Why is it that the secrets we don’t like to talk about during our lives are the same secrets we don’t want to take to the grave with us?
The day before dying on a hospital bed after a long battle with cancer, my mother told me a story that happened the year after I went off to college. The story was as strange as the time she chose to tell it.
How’s that for an opening hook? These lines from Mariano Alonso’s short story “Nemesia’s Garden” (published in Cemetery Dance #76) drew me in quicker than the snap of a Venus flytrap.

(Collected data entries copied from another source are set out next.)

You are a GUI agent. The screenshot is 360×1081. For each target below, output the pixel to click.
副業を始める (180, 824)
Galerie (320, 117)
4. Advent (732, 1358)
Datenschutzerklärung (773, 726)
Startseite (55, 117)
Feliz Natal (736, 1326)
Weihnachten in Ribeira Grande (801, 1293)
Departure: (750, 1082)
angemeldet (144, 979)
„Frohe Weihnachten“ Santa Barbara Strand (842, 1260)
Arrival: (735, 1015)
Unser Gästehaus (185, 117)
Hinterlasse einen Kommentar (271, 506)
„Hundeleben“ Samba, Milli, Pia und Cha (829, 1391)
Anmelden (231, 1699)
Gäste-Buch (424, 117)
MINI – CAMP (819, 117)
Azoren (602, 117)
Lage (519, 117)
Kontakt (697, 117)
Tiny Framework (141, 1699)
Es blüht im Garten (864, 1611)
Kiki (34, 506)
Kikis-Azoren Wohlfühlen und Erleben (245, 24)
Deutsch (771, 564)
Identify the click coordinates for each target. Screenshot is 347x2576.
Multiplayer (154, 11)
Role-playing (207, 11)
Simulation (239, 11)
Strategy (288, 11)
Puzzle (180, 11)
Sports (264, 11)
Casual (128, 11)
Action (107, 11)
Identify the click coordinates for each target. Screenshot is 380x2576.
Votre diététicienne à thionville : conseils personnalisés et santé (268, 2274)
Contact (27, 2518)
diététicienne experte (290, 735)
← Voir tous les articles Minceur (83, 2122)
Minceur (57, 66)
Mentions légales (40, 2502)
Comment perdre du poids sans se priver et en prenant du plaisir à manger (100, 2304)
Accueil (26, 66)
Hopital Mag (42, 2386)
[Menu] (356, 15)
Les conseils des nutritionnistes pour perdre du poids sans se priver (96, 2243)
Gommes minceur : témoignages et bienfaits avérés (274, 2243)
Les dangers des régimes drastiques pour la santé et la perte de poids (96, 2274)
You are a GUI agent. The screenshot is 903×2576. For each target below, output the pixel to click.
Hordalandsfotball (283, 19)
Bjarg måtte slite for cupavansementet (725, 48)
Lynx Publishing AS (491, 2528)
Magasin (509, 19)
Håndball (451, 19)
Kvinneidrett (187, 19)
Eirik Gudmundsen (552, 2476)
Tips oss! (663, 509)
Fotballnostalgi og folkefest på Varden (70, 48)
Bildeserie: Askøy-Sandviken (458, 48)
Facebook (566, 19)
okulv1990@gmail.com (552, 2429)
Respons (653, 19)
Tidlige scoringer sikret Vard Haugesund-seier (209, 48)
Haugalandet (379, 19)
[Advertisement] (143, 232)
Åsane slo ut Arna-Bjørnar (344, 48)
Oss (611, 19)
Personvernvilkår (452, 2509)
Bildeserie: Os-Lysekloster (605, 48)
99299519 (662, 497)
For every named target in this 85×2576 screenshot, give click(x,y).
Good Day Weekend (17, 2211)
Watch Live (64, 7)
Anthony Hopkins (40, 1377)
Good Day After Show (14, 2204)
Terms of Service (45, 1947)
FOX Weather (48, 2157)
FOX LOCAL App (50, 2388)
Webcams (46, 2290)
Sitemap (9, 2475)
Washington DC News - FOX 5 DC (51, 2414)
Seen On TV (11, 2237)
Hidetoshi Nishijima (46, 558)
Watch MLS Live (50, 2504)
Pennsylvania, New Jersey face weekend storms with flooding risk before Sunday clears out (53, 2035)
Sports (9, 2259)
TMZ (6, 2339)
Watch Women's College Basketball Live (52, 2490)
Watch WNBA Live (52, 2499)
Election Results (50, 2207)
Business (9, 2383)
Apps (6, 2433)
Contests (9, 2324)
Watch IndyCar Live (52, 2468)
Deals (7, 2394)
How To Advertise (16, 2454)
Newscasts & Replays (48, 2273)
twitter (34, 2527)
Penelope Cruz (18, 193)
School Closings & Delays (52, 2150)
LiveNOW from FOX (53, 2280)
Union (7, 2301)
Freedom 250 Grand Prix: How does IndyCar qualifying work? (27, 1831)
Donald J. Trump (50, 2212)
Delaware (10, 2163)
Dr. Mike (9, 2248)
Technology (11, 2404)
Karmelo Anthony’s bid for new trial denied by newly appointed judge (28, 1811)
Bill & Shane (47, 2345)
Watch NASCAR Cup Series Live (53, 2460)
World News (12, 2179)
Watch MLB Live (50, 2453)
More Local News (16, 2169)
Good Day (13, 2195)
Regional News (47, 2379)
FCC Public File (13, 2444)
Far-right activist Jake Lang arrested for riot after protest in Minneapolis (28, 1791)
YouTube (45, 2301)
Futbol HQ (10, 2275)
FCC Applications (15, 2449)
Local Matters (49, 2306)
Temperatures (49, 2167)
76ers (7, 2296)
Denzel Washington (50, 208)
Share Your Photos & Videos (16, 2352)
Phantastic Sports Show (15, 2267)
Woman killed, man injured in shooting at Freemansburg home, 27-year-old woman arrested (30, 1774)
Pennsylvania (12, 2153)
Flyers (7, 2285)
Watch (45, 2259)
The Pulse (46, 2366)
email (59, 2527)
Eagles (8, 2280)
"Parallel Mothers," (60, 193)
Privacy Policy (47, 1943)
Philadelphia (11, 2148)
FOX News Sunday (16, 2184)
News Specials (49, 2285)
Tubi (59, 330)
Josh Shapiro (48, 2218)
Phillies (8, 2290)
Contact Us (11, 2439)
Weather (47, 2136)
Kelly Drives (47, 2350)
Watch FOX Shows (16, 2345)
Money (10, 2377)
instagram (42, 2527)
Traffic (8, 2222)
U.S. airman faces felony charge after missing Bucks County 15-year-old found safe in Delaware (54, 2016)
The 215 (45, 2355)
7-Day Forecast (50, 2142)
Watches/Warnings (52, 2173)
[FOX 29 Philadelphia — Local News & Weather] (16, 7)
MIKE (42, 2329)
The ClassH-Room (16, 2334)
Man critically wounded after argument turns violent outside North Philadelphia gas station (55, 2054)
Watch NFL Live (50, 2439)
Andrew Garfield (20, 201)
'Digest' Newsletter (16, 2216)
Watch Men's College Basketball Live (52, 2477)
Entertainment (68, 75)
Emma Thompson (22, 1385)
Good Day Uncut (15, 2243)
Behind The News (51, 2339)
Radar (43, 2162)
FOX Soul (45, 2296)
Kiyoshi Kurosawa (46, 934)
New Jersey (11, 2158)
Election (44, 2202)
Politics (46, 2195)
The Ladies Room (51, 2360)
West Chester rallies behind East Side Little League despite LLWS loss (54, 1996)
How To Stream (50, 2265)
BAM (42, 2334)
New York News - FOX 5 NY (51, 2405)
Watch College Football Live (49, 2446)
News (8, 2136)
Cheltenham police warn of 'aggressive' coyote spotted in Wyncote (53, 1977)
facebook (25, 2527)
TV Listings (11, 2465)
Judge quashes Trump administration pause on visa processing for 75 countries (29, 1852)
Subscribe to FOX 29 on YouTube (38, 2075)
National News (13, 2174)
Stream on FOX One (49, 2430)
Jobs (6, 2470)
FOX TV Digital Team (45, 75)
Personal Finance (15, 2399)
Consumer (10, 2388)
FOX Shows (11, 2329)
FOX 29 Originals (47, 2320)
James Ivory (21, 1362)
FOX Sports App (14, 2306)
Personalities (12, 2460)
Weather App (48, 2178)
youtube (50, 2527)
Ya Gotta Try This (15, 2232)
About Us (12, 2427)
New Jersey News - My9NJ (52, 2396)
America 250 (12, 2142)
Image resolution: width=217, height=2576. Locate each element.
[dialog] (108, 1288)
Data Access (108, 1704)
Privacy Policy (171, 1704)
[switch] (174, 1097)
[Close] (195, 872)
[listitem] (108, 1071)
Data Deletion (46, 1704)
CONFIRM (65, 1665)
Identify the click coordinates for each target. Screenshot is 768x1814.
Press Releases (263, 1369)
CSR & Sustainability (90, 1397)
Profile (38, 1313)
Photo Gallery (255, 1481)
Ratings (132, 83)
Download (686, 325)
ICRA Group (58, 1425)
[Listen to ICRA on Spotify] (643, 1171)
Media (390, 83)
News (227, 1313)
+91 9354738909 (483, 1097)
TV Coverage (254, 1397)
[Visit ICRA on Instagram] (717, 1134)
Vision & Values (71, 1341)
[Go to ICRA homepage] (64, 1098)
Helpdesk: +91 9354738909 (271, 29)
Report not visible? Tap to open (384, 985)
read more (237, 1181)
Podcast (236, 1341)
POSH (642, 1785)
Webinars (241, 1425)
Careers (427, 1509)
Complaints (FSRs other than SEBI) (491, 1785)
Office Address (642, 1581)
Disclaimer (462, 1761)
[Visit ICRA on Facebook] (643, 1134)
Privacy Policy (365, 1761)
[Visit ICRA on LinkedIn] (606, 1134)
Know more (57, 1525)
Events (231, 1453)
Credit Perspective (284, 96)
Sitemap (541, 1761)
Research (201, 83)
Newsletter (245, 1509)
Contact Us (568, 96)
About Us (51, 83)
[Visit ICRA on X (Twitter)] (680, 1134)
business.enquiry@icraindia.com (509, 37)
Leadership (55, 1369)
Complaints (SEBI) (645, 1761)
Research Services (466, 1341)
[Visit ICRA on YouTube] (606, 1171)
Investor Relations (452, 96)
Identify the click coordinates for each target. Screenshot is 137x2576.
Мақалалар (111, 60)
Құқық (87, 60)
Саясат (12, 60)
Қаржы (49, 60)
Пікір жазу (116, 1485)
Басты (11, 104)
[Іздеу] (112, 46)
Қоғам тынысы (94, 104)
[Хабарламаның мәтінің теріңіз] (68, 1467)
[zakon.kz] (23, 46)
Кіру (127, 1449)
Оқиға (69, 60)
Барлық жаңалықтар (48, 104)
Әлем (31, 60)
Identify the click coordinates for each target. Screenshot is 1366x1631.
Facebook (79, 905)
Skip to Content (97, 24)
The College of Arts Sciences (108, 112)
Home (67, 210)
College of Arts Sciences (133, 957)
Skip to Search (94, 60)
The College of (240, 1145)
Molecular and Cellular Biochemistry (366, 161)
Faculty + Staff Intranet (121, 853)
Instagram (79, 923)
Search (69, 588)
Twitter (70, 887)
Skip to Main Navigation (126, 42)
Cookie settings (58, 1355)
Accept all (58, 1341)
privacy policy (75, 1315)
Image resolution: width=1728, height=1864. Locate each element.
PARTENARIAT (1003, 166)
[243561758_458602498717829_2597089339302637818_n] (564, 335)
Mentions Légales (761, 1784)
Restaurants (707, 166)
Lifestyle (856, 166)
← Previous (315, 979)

The story is set primarily in the Dakota Building in Manhattan (filmed as “The Bramford” by Roman Polanski in Rosemary’s Baby; coincidentally, CD#76 also features an essay by Peter Straub marking the 50th anniversary of Ira Levin’s landmark horror novel). Thankfully, though, Alonso doesn’t recur to the device of devilish impregnation. Matters here (involving the botanical extravaganza of a room occupied by the aged, wheelchair-bound eponymous character) are much more exotic and eccentric than suggested by the story’s quaint title.
Alonso’s plot proceeds with subtlety and misdirection, building skillfully to a twisty revelation in the closing paragraphs. Dealing in sibling rivalry, surreptitious poisons, and wild transmogrifications, “Nemesia’s Garden” exudes a modern fairy tale air. But its fantastic elements are well grounded in the everyday, and rooted in the historical (as the story hearkens back to post-Nazi-invasion Poland). Alonso has crafted a tale that is at once beautifully descriptive and hauntingly outre. This latest edition of Cemetery Dance presents several strong stories, but “Nemesia’s Garden” without doubt forms the dark highlight of the issue.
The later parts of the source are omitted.